Obat-obatan yang dimasukkan ke dalam tubuh juga dapat berkontribusi untuk

kerusakan organ. Obat ini dirancang dengan satu organ adalah hati sebagai pusat

metabolisme dan penetral racun. Obat ini berfungsi untuk me-restart jantung dan

mendapatkannya kembali pada ritme dan meningkatkan tekanan darah. Kadang-

kadang organ-organ lain juga terkena kerusakan dari obat ini. Ada juga

kemungkinan trauma tubuh dari penekanan dada. Hal ini sangat normal untuk

mendengar retak tulang rusuk. Dibutuhkan banyak kekuatan untuk kompresi

jantung dengan sternum dan tulang rusuk yang berada di sampingnya. Terutama

orang tua biasanya mengalami kerusakan karena ini. Kejutan listrik  juga dapat

menyebabkan traumatis.
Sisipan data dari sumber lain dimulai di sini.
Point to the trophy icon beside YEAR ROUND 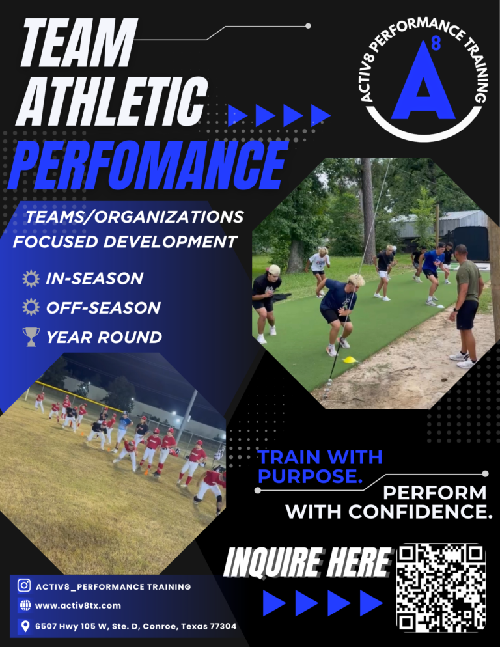point(31,337)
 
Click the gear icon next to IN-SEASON point(31,279)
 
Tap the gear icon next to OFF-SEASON point(31,307)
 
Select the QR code point(441,588)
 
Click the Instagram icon point(25,586)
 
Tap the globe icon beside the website point(25,605)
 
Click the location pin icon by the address point(25,626)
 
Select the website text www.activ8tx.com point(78,605)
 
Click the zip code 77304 point(223,626)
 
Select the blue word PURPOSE point(310,476)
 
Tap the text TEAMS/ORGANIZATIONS point(134,217)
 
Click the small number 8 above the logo point(436,46)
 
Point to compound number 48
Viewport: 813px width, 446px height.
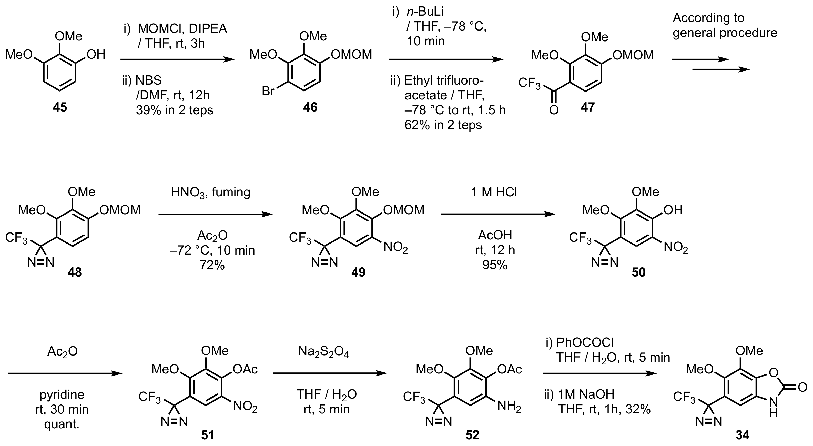coord(75,272)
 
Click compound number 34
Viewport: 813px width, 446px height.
coord(742,435)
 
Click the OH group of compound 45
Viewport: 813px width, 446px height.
coord(96,55)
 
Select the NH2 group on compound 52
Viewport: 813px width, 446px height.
coord(509,406)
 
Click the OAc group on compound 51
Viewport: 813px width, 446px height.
coord(245,369)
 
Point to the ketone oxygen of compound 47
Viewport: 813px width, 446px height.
coord(554,110)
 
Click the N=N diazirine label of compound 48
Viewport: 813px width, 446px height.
coord(41,262)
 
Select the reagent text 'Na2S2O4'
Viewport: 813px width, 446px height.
coord(323,352)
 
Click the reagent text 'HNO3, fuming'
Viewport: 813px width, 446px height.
coord(210,192)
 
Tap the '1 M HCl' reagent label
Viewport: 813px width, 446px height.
coord(494,192)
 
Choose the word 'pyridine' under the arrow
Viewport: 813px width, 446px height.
coord(62,394)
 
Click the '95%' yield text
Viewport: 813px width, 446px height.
coord(495,265)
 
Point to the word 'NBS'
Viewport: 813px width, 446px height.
coord(148,80)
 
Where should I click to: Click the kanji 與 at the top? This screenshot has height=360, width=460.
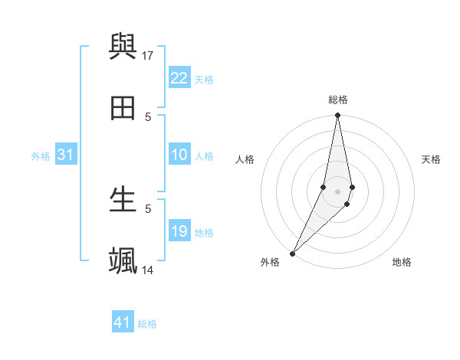click(x=123, y=47)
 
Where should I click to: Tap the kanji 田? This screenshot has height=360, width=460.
click(x=123, y=109)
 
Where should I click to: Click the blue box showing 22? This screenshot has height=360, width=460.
click(x=179, y=78)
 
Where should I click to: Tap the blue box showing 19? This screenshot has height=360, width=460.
click(x=179, y=231)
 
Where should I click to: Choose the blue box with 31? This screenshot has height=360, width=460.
click(x=66, y=155)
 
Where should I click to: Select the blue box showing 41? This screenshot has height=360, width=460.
click(x=123, y=322)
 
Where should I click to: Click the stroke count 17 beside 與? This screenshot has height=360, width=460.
click(x=149, y=55)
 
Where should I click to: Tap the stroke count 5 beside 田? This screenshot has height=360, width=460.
click(x=149, y=116)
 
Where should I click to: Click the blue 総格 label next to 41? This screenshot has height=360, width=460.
click(x=147, y=324)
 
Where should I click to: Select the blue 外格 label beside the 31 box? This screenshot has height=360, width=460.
click(x=41, y=156)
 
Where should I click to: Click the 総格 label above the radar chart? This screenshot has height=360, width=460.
click(x=338, y=100)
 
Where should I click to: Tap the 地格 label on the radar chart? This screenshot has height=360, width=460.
click(x=402, y=262)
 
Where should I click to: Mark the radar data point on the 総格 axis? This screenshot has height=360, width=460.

Jadi bahkan jika Pasien bangkit kembali, kemungkinan

Pasien pemulihan dan kelangsungan hidup dapat berpotensi jauh lebih rendah

daripada mereka sebelum resusitasi tersebut. Biasanya Pasien berakhir pada

2

Page 3: Etik Legal Do Not Resuscitate

ventilator setelah RJP. Jika pasien memiliki organ yang rusak, kerusakannya

terutama pada otak, ada kemungkinan bukan karena ventilator tapi karena

terlambatnya oksigen masuk ke otak.

3

Page 4: Etik Legal Do Not Resuscitate

BAB II

TINJAUAN TEORI

A. Definisi

Do Not Resuscitate (DNR) merupakan sebuah perintah jangan dilakukannya

resusitasi CPR (cardiopulmonary resusitation) atau Resusitasi Jantung Paru (RJP)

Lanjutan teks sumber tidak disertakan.